Il y a semble-t-il consensus pour admettre la genèse "naturelle" de règles tendant à la minimisation des comportements d'agressions violents à l'intérieur du groupe. Mais cela n'explique pas pourquoi l'outsider devrait se voir reconnaître le bénéfice de ces règles de comportement pacifiques.

Posté
…cela n'explique pas pourquoi l'outsider devrait se voir reconnaître le bénéfice de ses règles de comportement pacifiques.

Simplement la prise de conscience, au fil des millénaires, que l'outsider est un être aussi humain que les membre de notre groupe et que, au final, nous sommes tous les outsiders d'autres groupes. Que l'outsider appartient généralement à un autre groupe et que refuser de faire lui profiter des règles du Droit naturel peut signifier un conflit avec un cet autre groupe, chose qui peut être négative pour tout le monde. Effectivement, au début, les groupes, qui vivaient éloignés les uns des autres, se mettaient régulièrement sur la gueule dès qu'ils se voyaient. Mais, l'augmentation démographique a fait que, au fur et à mesure, ces groupes, auparavant instinctivement hostiles, vu la nature des choses, ont été amené à se reconnaître peu ou prou les mêmes droits les uns aux autres s'ils ne voulaient pas vivre en état de conflit perpétuel puisque ne pouvant plus s'éviter.

Posté
Simplement la prise de conscience, au fil des millénaires, que l'outsider est un être aussi humain que les membre de notre groupe et que, au final, nous sommes tous les outsiders d'autres groupes. Que l'outsider appartient généralement à un autre groupe et que refuser de faire lui profiter des règles du Droit naturel peut signifier un conflit avec un cet autre groupe, chose qui peut être négative pour tout le monde. Effectivement, au début, les groupes, qui vivaient éloignés les uns des autres, se mettaient régulièrement sur la gueule dès qu'ils se voyaient. Mais, l'augmentation démographique a fait que, au fur et à mesure, ces groupes, auparavant instinctivement hostiles, vu la nature des choses, ont été amené à se reconnaître peu ou prou les mêmes droits les uns aux autres s'ils ne voulaient pas vivre en état de conflit perpétuel puisque ne pouvant plus s'éviter.

Entièrement d'accord, mais il s'agit là d'une explication historique, "positive", de la pacification des rapports humains (loin d'être achevée d'ailleurs et même perpétuellement remise en cause).

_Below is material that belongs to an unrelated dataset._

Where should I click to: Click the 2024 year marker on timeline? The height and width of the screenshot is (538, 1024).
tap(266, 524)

Or le concept de droit naturel appartient au domaine normatif.

De cette discussion ressort me semble-t-il une confusion basée sur la polysémie du mot "naturel". Le droit naturel est généralement présenté comme le droit fondé sur la nature intangible de l'homme (son essence) en tant qu'être rationnel, social, mais aussi autonome, capable de se doter de fins propres. On pourrait l'appeler "droit ontologique".

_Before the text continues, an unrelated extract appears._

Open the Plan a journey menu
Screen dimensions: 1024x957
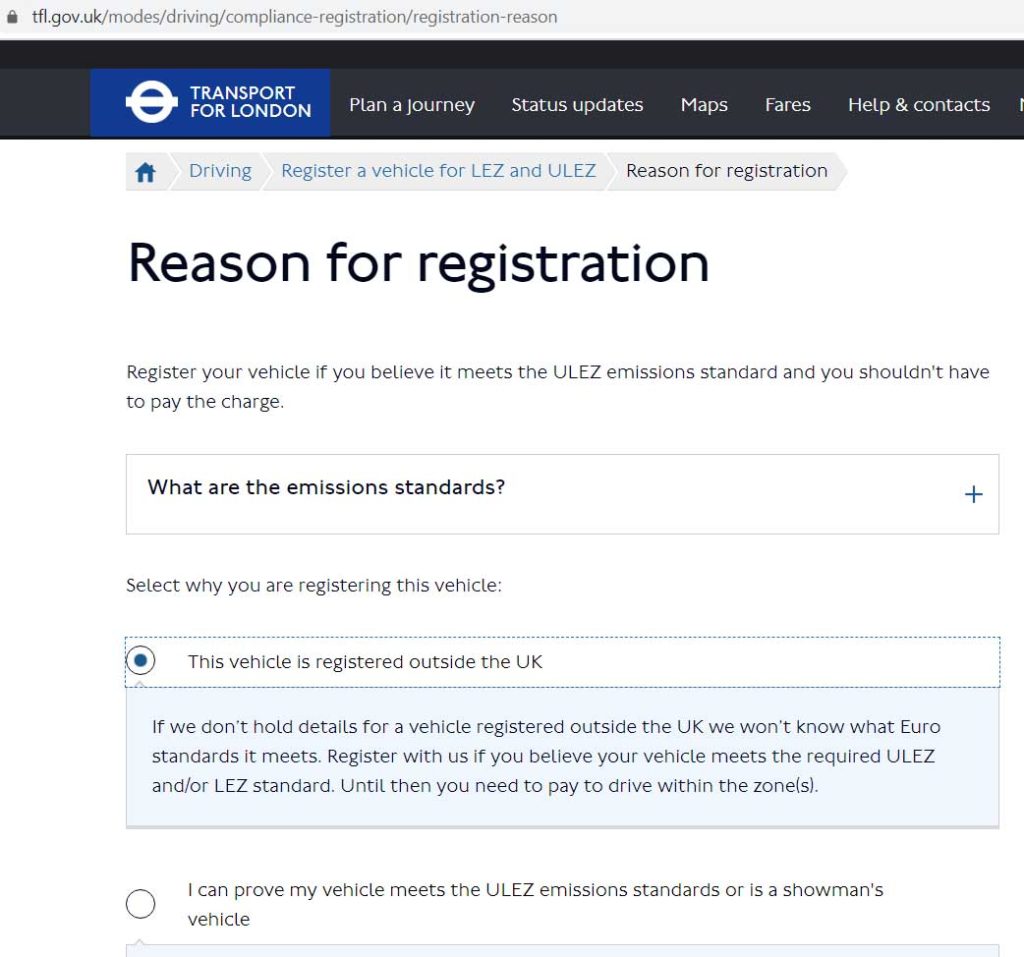(411, 105)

Lucilio semble se référer plus volontiers à un droit basé sur la nature au sens "le monde naturel" et sur l'évolution humaine saisie dans son historicité.

Posté
…mais il s'agit là d'une explication historique, "positive", de la pacification des rapports humains (loin d'être achevée d'ailleurs et même perpétuellement remise en cause). Or le concept de droit naturel appartient au domaine normatif.

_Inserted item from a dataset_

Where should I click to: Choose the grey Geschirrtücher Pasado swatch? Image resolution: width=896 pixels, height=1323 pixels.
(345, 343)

Je ne vois pas où est le problème : j'ai montré plus haut comment le Droit naturel évolue avec les circonstances naturelles. Par ailleurs, le fait que le Droit naturel ne soit pas pleinement respecté depuis l'aube des temps par l'ensemble des êtres humains ne signifie nullement que celui-ci n'existe pas.

Le droit naturel est généralement présenté comme le droit fondé sur la nature intangible de l'homme (son essence) en tant qu'être rationnel, social, mais aussi autonome, capable de se doter de fins propres. On pourrait l'appeler "droit ontologique".

Lucilio semble se référer plus volontiers à un droit basé sur la nature au sens "le monde naturel" et sur l'évolution humaine saisie dans son historicité.

Encore une fois, je ne vois pas où se logerait la contradiction : le Droit naturel est la juste mesure qui se dégage objectivement de la Loi naturelle et de la nature de l'homme - être rationnel, social, autonome, capable de se doter de fins propres, mais aussi évoluant à travers les temps -, afin de régler un conflit qui opposent plusieurs êtres humains à un moment donné de leur évolution.

Posté
Enième caricature. Je débats avec vous en essayant de déchiffer vos propos sybillins. Si vous représentez le courant de réflexion philosophique moderne au sein de l'Eglise, cela m'inquiète en effet sur la clarté et la qualité de ce courant. Quant à moi, je ne prétends nullement représenter la science ou la raison, je développe une pensée que j'espère à peu près inspirée par elles, mais de toute façon propre, je parle ici en mon nom et en simple discussion.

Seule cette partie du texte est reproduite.